The world has changed dramatically since December, with the coronavirus pandemic upending transportation, supply chains and global consumer buying behavior. FedEx has benefited from two unprecedented pandemic-related macro events: The explosion in e-commerce activity, and the grounding of most international passenger flights and the resulting lack of available belly space on those planes that carry a large portion of the world’s airfreight.

Before the pandemic, FedEx projected that U.S. parcel delivery volumes would hit 100 million a day by 2026. The pandemic and the e-commerce surge that ensued has effectively pulled that projection forward by three years, Brie Carere, the company’s executive vice president and chief marketing and communications officer, said on Tuesday night’s analysts call. The U.S. parcel market is expected to double by 2026, creating enormous opportunities for companies like FedEx, Carere said.

The reduction in international passenger flights since countries around the world closed their borders in late winter and early spring has left the market wide open for main-deck cargo carriers like FedEx. Not surprisingly, demand for the company’s International Priority service, which offers global deliveries of goods weighing up to 150 pounds, typically in one to three business days, grew briskly in the quarter, with revenue rising to $653 million from $434 million a year ago.

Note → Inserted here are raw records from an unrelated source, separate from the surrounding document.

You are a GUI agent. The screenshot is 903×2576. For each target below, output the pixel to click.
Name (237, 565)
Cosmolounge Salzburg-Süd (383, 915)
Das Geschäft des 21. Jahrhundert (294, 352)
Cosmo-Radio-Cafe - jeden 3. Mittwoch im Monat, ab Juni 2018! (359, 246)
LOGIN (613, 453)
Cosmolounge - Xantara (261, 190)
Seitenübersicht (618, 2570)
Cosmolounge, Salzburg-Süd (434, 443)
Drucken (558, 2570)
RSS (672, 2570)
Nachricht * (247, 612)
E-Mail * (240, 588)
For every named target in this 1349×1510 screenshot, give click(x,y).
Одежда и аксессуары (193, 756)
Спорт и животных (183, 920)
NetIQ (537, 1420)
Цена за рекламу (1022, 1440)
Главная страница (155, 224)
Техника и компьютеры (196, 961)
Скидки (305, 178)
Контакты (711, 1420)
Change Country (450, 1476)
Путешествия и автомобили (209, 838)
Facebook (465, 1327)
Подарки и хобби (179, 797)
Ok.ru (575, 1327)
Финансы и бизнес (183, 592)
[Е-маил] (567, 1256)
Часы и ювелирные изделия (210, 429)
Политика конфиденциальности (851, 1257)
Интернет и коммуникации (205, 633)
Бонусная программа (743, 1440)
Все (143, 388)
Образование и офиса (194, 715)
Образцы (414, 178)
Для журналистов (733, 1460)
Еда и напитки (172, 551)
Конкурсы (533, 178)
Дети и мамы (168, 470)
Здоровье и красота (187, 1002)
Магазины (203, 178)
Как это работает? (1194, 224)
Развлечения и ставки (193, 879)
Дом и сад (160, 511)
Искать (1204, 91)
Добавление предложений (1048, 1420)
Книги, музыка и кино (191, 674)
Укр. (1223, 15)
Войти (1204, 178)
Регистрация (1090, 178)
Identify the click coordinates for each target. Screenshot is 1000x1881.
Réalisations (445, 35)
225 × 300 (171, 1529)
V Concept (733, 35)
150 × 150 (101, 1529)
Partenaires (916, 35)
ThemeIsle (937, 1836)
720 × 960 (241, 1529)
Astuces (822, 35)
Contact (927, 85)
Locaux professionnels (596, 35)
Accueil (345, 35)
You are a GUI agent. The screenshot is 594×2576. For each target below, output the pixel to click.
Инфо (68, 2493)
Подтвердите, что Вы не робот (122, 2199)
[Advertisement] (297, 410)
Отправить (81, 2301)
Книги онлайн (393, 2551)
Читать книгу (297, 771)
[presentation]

Carere said FedEx Express’ strategy will be to “disintermediate” air freight forwarders that currently control large blocks of global air freight through consolidation services. Forwarders own no planes and instead rely on airlines and air cargo carriers for cargo lift. They are historically the largest users of the passenger airlines’ bellyhold space.

The company is preparing for an unprecedented peak holiday shipping season that executives have dubbed the “shipathon.” Most of the peak traffic will move on FedEx Ground, which is expecting a slam-dunk double-digit surge in demand. Henry Meier, the unit’s president, said capacity constraints in the Ground network will be eased in part by the migration of 28 facilities operated by the company’s SmartPost service with the U.S. Postal Service (USPS) to FedEx Ground as the parent moves most of the USPS business in-house.

Under SmartPost, FedEx and other large users aggregate bulk parcel volumes bound for residences and induct the parcels deep into the postal network for last-mile deliveries. A couple of years ago, FedEx said it would shift that business to the Ground unit by the end of 2020.